══ INFORMATION
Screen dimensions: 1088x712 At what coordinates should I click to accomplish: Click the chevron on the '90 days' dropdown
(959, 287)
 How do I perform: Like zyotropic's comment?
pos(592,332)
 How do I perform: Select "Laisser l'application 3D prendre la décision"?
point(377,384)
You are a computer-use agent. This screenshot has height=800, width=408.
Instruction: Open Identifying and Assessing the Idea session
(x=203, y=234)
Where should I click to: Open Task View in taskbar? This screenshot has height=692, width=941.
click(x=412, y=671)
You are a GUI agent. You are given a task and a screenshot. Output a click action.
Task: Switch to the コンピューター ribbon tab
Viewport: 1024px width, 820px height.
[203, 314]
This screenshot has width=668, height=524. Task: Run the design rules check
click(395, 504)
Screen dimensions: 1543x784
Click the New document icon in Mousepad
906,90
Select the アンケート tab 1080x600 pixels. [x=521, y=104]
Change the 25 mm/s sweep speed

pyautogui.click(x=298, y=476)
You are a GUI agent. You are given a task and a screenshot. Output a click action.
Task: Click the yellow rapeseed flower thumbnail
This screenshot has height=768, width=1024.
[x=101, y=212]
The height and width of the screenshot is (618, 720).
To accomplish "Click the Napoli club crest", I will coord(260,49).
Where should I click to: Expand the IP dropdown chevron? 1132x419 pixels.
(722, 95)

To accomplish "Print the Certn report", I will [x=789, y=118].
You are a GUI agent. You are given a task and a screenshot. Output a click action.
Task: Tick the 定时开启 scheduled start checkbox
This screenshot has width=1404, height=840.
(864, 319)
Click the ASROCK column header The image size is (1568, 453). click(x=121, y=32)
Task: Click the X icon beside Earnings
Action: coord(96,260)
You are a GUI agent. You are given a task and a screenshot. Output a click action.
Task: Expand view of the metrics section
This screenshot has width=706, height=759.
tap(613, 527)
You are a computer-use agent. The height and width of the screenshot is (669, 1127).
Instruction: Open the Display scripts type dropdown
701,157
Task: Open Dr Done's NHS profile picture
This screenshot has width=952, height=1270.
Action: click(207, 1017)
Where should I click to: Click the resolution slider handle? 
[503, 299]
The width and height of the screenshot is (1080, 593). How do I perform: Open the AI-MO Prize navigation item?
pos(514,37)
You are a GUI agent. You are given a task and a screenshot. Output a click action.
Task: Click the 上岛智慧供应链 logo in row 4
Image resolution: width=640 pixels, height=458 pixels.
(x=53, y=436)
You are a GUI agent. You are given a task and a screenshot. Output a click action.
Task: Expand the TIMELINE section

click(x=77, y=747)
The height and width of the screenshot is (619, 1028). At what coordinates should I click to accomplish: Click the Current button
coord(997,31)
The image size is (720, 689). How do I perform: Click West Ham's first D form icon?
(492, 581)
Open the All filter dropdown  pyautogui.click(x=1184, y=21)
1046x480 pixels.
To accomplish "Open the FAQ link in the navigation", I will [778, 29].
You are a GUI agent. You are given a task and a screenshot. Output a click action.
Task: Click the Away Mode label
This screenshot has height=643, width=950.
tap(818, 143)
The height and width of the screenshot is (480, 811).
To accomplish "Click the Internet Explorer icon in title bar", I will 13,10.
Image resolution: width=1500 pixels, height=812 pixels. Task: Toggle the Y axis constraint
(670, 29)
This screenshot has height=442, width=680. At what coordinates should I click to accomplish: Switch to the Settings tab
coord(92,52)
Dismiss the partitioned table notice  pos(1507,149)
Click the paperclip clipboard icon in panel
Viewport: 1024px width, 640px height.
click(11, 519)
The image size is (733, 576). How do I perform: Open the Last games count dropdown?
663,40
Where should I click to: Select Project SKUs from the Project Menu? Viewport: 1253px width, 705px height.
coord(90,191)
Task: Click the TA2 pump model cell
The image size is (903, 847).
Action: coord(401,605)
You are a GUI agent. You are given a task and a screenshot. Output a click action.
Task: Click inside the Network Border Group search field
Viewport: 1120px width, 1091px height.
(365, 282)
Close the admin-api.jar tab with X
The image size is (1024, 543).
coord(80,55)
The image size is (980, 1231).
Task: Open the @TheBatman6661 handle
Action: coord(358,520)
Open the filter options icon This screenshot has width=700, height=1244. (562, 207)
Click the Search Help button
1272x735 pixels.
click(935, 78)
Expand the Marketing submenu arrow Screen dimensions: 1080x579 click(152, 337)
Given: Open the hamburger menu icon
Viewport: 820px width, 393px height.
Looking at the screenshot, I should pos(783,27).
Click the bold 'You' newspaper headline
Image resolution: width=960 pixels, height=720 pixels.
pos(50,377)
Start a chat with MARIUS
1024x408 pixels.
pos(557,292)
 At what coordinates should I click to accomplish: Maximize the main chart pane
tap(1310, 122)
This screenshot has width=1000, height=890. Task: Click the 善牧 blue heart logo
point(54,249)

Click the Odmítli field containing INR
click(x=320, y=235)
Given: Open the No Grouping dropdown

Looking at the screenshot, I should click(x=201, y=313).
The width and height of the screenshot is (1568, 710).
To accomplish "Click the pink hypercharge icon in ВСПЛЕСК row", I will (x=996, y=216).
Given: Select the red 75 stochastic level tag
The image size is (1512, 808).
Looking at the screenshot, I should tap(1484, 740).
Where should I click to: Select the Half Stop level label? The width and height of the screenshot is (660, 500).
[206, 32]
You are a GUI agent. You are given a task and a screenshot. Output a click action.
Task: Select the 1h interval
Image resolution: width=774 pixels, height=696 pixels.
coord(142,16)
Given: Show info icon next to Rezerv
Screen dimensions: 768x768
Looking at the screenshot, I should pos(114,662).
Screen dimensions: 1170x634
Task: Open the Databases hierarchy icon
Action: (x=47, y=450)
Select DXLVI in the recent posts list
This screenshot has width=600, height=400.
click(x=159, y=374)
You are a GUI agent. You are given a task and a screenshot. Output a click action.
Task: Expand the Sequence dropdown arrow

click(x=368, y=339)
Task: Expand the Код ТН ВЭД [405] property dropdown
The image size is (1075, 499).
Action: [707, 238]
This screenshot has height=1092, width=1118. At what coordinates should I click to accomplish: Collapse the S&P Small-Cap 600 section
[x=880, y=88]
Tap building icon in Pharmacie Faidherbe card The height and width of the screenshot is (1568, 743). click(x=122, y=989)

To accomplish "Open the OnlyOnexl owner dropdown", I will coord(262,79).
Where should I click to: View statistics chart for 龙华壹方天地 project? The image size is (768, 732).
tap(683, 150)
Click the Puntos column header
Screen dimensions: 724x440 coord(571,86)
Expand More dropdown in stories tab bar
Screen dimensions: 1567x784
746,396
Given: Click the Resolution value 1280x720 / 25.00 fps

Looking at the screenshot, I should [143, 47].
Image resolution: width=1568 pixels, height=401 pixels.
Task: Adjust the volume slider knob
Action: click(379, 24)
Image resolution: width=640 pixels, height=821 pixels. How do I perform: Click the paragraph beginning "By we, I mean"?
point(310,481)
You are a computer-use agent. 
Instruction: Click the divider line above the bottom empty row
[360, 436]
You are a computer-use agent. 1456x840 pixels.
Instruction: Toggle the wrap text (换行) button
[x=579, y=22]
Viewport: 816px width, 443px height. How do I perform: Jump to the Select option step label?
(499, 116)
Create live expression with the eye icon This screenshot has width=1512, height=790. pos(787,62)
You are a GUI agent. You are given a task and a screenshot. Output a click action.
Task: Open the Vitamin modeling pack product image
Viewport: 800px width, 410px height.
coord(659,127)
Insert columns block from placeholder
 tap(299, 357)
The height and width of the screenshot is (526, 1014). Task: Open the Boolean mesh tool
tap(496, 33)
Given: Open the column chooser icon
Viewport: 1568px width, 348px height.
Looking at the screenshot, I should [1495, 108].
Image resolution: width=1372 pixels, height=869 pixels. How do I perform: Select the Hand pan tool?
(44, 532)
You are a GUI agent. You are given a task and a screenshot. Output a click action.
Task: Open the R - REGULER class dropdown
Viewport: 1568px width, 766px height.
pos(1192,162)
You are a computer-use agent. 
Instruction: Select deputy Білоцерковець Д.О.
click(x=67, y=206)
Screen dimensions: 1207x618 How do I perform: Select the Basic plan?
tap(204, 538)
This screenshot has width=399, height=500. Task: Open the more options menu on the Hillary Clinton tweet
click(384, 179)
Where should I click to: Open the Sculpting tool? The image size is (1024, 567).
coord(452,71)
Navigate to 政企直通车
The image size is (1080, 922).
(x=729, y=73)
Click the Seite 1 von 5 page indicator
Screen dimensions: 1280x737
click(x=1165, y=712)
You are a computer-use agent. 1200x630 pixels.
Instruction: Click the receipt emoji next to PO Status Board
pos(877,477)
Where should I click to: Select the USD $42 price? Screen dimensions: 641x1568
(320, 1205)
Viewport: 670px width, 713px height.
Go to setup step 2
════
▶ _WORK INSTRUCTIONS_
Would you output, from the records above, exactly the run of lines that starts at the line containing "Dismiss the partitioned" and ends at the line containing "Close the admin-api.jar tab with X", and only that run?

▶ _WRITTEN RESPONSE_
Dismiss the partitioned table notice  pos(1507,149)
Click the paperclip clipboard icon in panel
Viewport: 1024px width, 640px height.
click(11, 519)
The image size is (733, 576). How do I perform: Open the Last games count dropdown?
663,40
Where should I click to: Select Project SKUs from the Project Menu? Viewport: 1253px width, 705px height.
coord(90,191)
Task: Click the TA2 pump model cell
The image size is (903, 847).
Action: coord(401,605)
You are a GUI agent. You are given a task and a screenshot. Output a click action.
Task: Click inside the Network Border Group search field
Viewport: 1120px width, 1091px height.
(365, 282)
Close the admin-api.jar tab with X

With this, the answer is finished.